** Opening RECORDS FOR THE TASK block **

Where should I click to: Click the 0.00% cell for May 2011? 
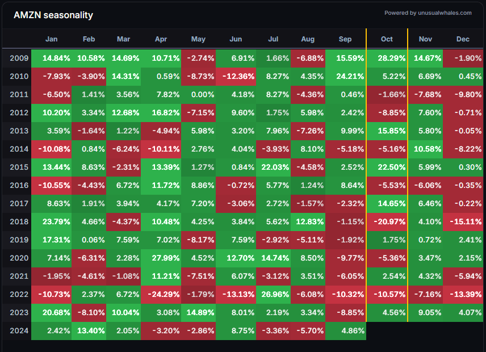[x=198, y=95]
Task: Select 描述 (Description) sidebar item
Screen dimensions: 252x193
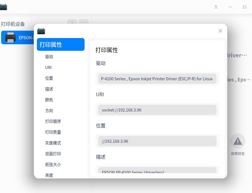Action: [x=48, y=89]
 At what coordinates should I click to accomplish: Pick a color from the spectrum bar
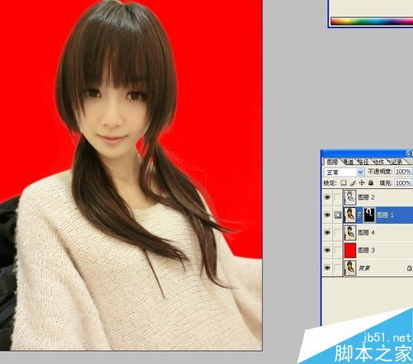(372, 21)
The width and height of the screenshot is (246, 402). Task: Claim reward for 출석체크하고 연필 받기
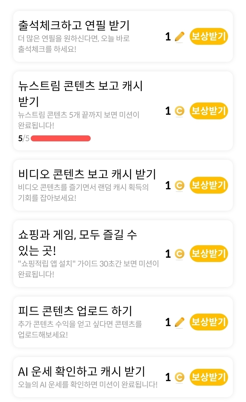point(209,36)
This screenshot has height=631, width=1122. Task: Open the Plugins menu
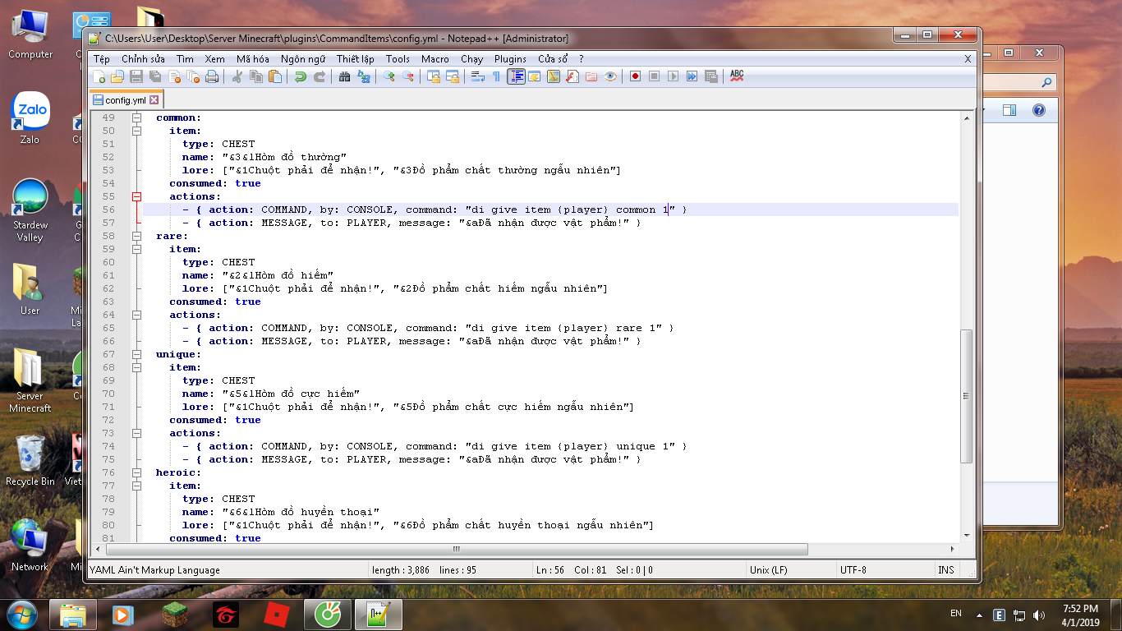tap(510, 59)
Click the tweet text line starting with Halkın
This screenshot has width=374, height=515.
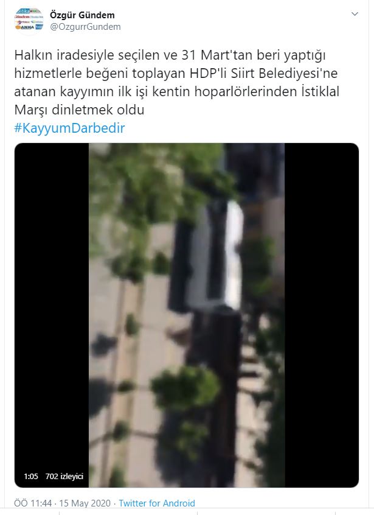pos(170,55)
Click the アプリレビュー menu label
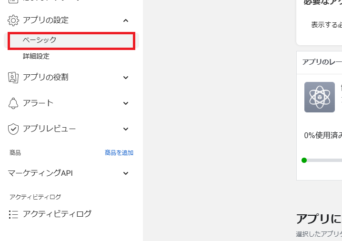The image size is (342, 241). (49, 129)
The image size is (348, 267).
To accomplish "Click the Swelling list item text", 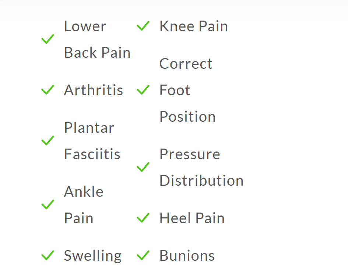I will pos(92,256).
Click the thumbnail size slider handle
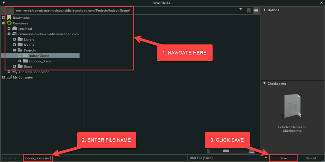The height and width of the screenshot is (162, 325). pos(226,151)

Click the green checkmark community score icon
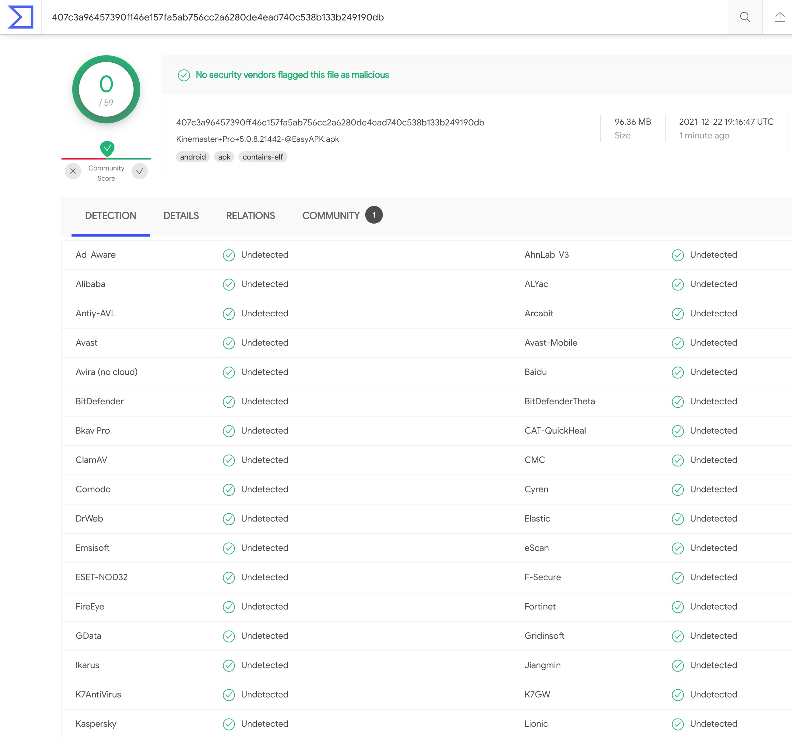tap(107, 147)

** Closing RECORDS FOR THE TASK block **

**PROBLEM TO WORK ON**
The lines from the one containing "Click the green" through the last line of the records are what you should copy, word for word and nothing else, with pictures left out.

**ANSWER TO THIS EXERCISE**
Click the green checkmark community score icon
tap(107, 147)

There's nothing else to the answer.